In sommige gevallen gebruikt men gemodifieerde heparines, dit zijn heparines
met een laag moleculair gewicht (Clexane®,
Fraxiparine® of Fragmin®). Ze worden onderhuids
toegediend. Aan een langdurig gebruik van
heparine zijn echter verschillende nadelen verbonden.

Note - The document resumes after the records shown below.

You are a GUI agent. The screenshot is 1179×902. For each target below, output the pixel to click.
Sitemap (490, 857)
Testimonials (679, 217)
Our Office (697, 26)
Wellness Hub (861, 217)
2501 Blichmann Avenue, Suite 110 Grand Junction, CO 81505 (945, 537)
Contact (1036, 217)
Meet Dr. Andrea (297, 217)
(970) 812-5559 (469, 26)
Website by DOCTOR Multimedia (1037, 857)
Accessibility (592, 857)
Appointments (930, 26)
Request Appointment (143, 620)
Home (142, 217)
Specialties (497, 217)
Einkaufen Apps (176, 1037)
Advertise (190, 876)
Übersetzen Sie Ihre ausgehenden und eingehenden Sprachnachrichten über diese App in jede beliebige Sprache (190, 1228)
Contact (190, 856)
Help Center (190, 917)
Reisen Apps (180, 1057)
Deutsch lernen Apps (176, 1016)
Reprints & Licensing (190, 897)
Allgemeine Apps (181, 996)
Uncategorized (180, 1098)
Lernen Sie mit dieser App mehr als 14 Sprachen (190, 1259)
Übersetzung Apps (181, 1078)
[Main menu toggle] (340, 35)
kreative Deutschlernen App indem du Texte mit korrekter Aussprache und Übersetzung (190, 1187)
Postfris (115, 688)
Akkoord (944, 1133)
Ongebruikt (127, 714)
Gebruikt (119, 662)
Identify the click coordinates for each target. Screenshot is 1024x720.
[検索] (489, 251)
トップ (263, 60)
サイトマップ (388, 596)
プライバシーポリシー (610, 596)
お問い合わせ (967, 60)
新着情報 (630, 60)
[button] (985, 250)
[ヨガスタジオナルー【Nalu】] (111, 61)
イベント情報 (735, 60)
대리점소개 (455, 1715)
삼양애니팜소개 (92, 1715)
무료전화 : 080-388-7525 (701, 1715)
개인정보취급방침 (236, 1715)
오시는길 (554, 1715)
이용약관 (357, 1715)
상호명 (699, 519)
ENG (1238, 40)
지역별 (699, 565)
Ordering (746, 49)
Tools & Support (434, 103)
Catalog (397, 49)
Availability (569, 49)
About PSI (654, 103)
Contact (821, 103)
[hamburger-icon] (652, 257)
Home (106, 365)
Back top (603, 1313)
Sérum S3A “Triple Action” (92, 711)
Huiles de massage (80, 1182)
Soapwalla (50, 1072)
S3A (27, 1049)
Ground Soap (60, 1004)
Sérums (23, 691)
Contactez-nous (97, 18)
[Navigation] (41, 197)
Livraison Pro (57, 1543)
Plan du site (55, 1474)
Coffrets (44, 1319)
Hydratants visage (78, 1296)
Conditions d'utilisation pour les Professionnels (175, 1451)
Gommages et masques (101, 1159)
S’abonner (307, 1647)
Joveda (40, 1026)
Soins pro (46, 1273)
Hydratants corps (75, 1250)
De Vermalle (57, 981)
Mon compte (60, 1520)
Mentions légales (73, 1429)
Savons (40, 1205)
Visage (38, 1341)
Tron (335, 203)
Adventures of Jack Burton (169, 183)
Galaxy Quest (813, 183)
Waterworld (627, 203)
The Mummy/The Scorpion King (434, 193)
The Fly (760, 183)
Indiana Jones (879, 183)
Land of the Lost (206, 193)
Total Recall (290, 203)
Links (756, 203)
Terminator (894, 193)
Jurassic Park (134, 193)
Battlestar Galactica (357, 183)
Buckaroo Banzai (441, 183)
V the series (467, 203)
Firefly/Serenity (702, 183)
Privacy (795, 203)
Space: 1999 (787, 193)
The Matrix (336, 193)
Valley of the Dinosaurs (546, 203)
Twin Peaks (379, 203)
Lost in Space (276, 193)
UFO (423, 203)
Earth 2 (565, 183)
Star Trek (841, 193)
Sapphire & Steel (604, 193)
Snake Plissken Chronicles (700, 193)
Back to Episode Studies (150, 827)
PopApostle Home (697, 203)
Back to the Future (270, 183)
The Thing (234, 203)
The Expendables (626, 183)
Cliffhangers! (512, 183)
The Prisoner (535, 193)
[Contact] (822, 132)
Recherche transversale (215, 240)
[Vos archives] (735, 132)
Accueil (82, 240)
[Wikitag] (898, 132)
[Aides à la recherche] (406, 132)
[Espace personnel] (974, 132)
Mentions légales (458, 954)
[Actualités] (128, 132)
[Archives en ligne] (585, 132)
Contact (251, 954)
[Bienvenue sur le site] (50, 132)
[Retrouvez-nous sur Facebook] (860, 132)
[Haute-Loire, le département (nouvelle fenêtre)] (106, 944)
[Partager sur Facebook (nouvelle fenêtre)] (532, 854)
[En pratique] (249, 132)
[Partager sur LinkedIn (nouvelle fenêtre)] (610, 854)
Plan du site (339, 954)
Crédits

Er bestaan ook middelen die oraal kunnen ingenomen worden = orale anticoagulantia (Sintrom® ou Marcoumar®). Een regelmatige bloedafname om de doeltreffendheid van deze produkten te controleren is noodzakelijk. De bloedtest noemt men PT of PTT en wordt uitgedrukt in INR (International Normalized Ratio).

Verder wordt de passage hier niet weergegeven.